## TASK BRIEF
Starting at the top of the records below and ending with the line that contains "Nous contacter (47, 2446)", print each line exactly as written, skipping the pictures.

## PROVIDED RECORDS
>>>>
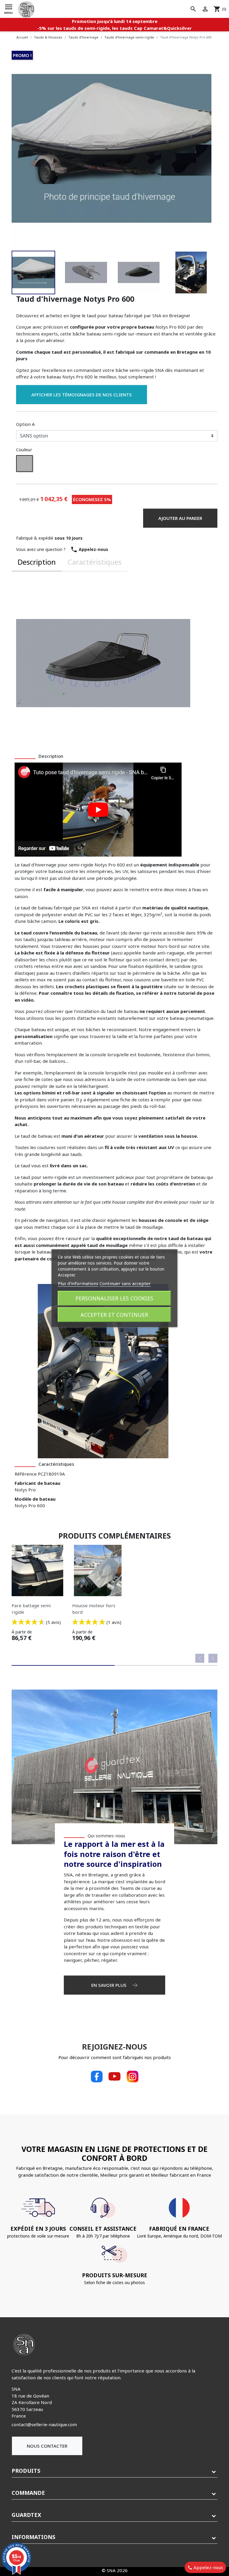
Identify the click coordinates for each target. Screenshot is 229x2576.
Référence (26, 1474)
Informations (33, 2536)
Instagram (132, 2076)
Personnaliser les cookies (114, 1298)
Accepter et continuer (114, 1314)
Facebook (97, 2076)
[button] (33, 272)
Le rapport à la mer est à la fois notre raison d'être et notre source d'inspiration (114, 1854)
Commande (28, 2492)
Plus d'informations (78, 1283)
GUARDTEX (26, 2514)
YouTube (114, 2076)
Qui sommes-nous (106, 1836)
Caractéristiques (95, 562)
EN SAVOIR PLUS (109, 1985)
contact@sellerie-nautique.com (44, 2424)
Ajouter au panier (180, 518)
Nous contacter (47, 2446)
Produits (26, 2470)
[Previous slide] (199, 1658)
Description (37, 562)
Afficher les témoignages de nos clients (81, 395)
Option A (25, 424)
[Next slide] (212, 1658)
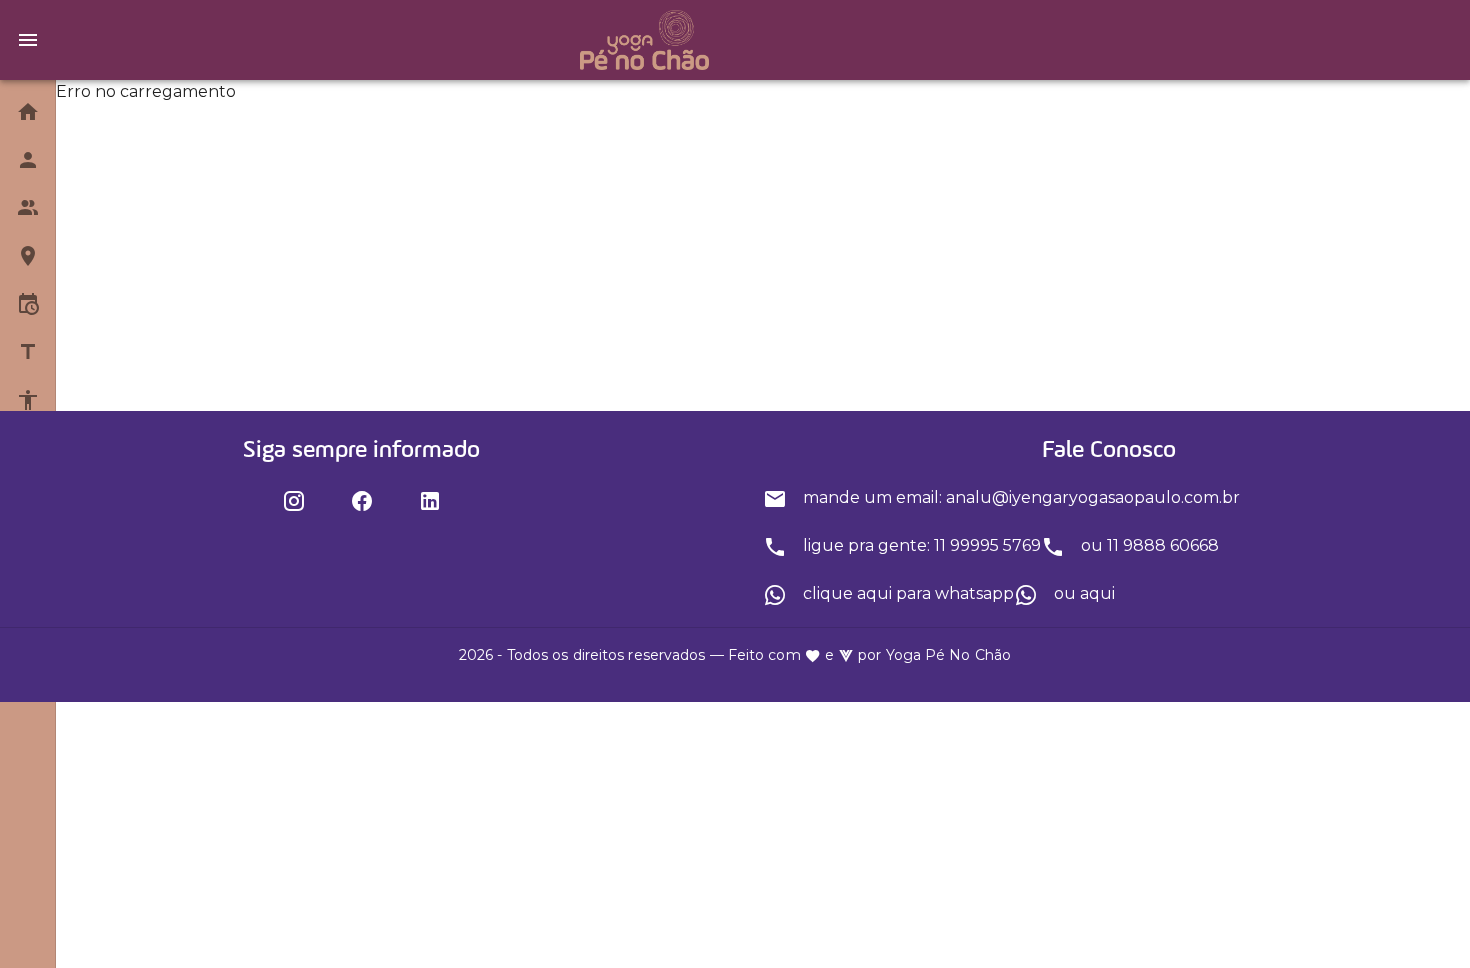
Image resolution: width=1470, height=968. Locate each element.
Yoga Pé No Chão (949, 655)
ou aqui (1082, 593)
<<<<
## ANSWER BOX
Identify the click coordinates for each target. Screenshot is 229x2576.
Référence (26, 1474)
Informations (33, 2536)
Instagram (132, 2076)
Personnaliser les cookies (114, 1298)
Accepter et continuer (114, 1314)
Facebook (97, 2076)
[button] (33, 272)
Le rapport à la mer est à la fois notre raison d'être et notre source d'inspiration (114, 1854)
Commande (28, 2492)
Plus d'informations (78, 1283)
GUARDTEX (26, 2514)
YouTube (114, 2076)
Qui sommes-nous (106, 1836)
Caractéristiques (95, 562)
EN SAVOIR PLUS (109, 1985)
contact@sellerie-nautique.com (44, 2424)
Ajouter au panier (180, 518)
Nous contacter (47, 2446)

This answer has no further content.